The 2010 model-year engine combines exhaust gas recirculation combustion and selective catalytic reduction aftertreatment to comply with EPA's 2010 emissions regulations. It also makes the T700 a 2011 model-year truck. The diesel exhaust fluid tank and the combo diesel particulate filter and SCR chamber are neatly folded into the passenger step. A single horizontal exhaust was featured on this T700.
Backing up the Paccar MX engine was the latest in Eaton's automated mechanical transmissions, a 10-speed UltraShift Plus. This is a true two-pedal, automated clutch transmission. It replaced the previous centrifugal-clutch design, which had a number of limitations. The latest UltraShift addresses all of these and is comparable with the ZF-Meritor and Volvo I-Shift automateds. Drive was by Eaton axles: 3.70-to-one Dana Spicer DSP41 on a 40,000-pound AG400L suspension. This suspension is the somewhat funky-looking curved spring air-ride tandem that comes originally from the Peterbilt side of the house.

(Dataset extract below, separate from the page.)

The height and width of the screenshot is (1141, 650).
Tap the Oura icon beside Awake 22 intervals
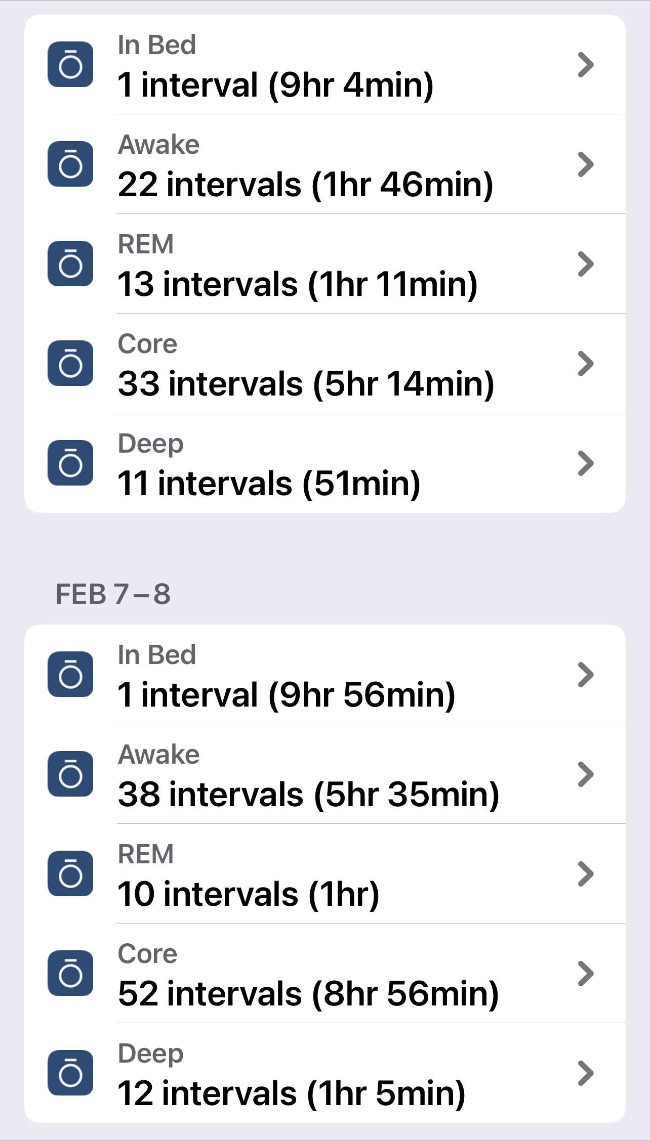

Complementing this up front was Kenworth's air-ride AG130 and a Bendix disc-braked Dana Spicer E-13221 steer axle, rated for 13,200 pounds. This rating is becoming an industry standard as the weight of the engines and aftertreatment spiral up. But it's worth noting that the MX is actually around 400 pounds lighter than the 15-liter Cummins ISX that is also available in the T700. (As an aside, the Cummins ISX 11.9 will be available around August this year at a comparable weight to the MX.)
The main cab structure has not changed significantly from the T2000 to the T700. The new model incorporates all the significant updates that over its 14-year life made the somewhat dubious early T2000 into a reliable and durable truck. Earlier issues with door sealing, for instance, are now a thing of the past, with a new second seal between door and frame.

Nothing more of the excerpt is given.